29.久しぶり、だね。
「おはよう」
懐かしい、母校の近くのバス停、から少し離れた場所。
そこには既に田所の姿があった。
バスから降りた俺の姿を見つけると、田所は笑顔で手を振ってくれる。
「おはよう、待たせたか?」
「ううん、さっき来たとこ」
そう言う田所の息は白い。
「待っただろ」
「ふふ、そんなことないよ。ほら、行こ?」
歩き出した田所のあとを追うように、俺も歩き出す。
と言っても、歩幅の違いから、すぐに隣に並んでしまったが。
「誕生日、おめでとう」
「ありがとう」
こちらを見上げた田所が柔らかく微笑む。
今日、田所は三十歳になった。
引っ越したあと。
流石にそれ以前のように直接会う回数こそかなり減ったが、連絡は変わらず取っていた。
三十歳の誕生日、柳生くんのお墓参りに行くつもりなのだけど、木津くんも一緒にどうかな。
そんなことを田所から言われたのが一ヶ月以上前。
もちろん断る理由もない。
二つ返事で了承した。
どうせなら、少しだけ高校の周りを歩きたい。
そんなことを田所が言ったので、一度高校前で待ち合わせてからお墓に行くことになったのだ。
「変わらないね」
周りを一周するだけ。
それだけのことだが、思い出話をしながらだと、意外と時間が速く過ぎてゆく。
三年間の高校生活は、思っていた以上に濃かったのだと思い知らされた。
校門前まで戻ってきたら、そのままバス停へと向かう。
ちょうどやってきたバスに乗り、そこからは電車などを使って乗り換えをしつつ、柳生のお墓へ向かった。

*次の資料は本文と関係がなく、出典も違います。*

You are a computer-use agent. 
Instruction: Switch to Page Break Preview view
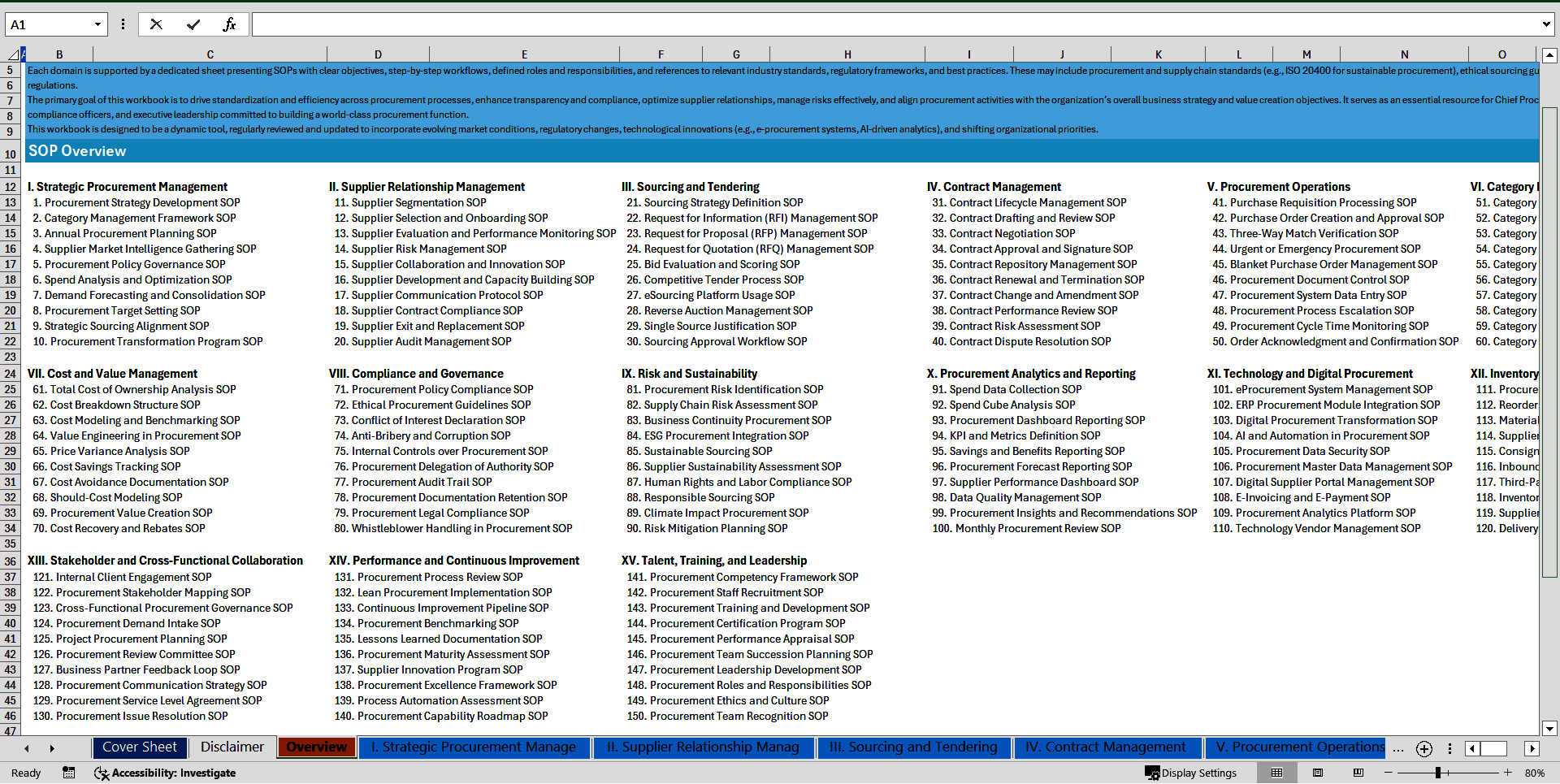[1358, 773]
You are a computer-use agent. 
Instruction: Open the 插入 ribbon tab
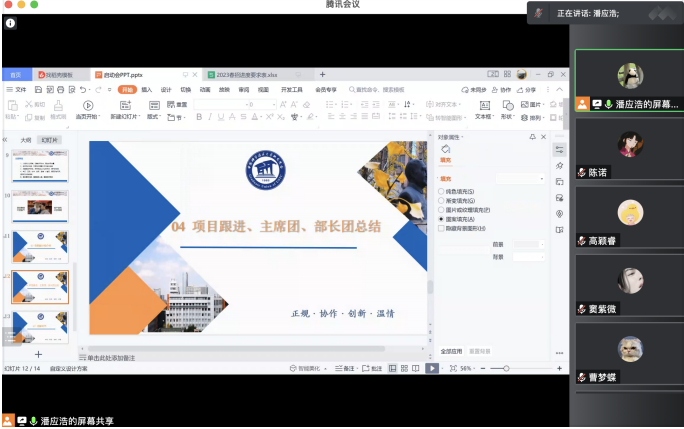[146, 89]
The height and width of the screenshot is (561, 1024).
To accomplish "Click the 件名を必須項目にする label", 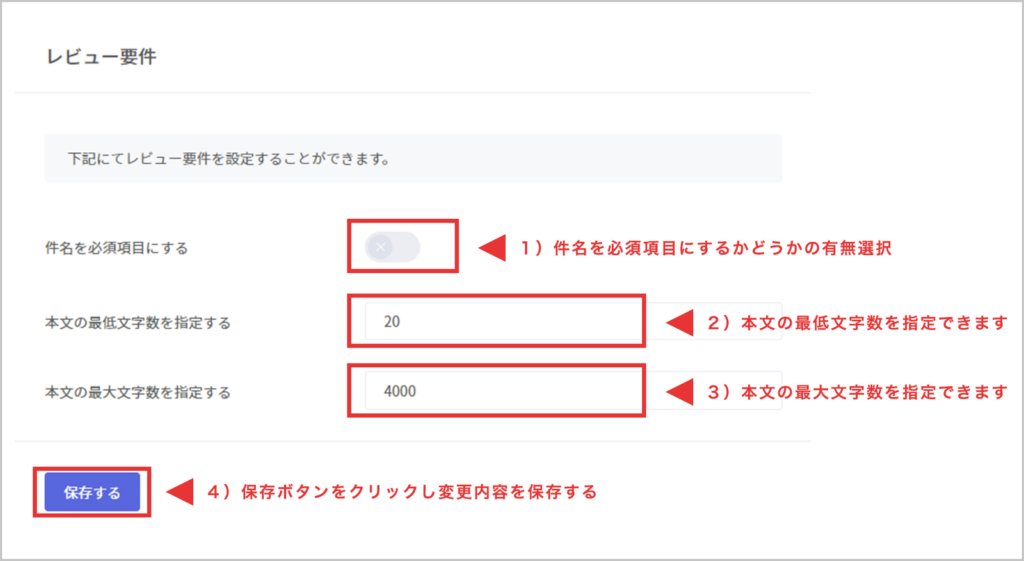I will [116, 248].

お線香をあげおえ、ふっと横を見ると、田所はじっと白い線を追うように、空を見上げていた。
「どうした」
「……三十歳まで、私、生きられたんだなぁって」
言ってから、お墓でする話ではないね、と自嘲気味に笑う。
「柳生くんと話してたんだ。三十歳になったら、三人でお祝いしようって」
「聞いてないぞ」
「たぶん、ギリギリに言うつもりだったんじゃないかな」
「……あー、想像できるな」
木津、田所さんの誕生日、一緒に祝おうよ。
ちょっとしたいたずらっ子の笑みを浮かべて、それこそ一ヶ月前か、それよりあとに言うんだろう。
俺が、その日を空けているだろうことを見越して。
「あと七十年は生きないと」
「それも約束か?」
「そう、約束。木津くんも、一緒に生きるんだよ」
「おう。……え?」
田所が、空から俺へと視線を移す。
その顔には、いたずらっ子のような笑みが浮かんでいた。
「一人に、しないでね」
風が吹いた。
冬なのに、春みたいに温かな風が。
柳生だと思った。
姿も見えなければ、気配もないけれど。
「一人にするはずないだろ」
もう一度吹いた温かな風は、俺の頬を撫でると、田所の髪を優しく揺らして消えていった。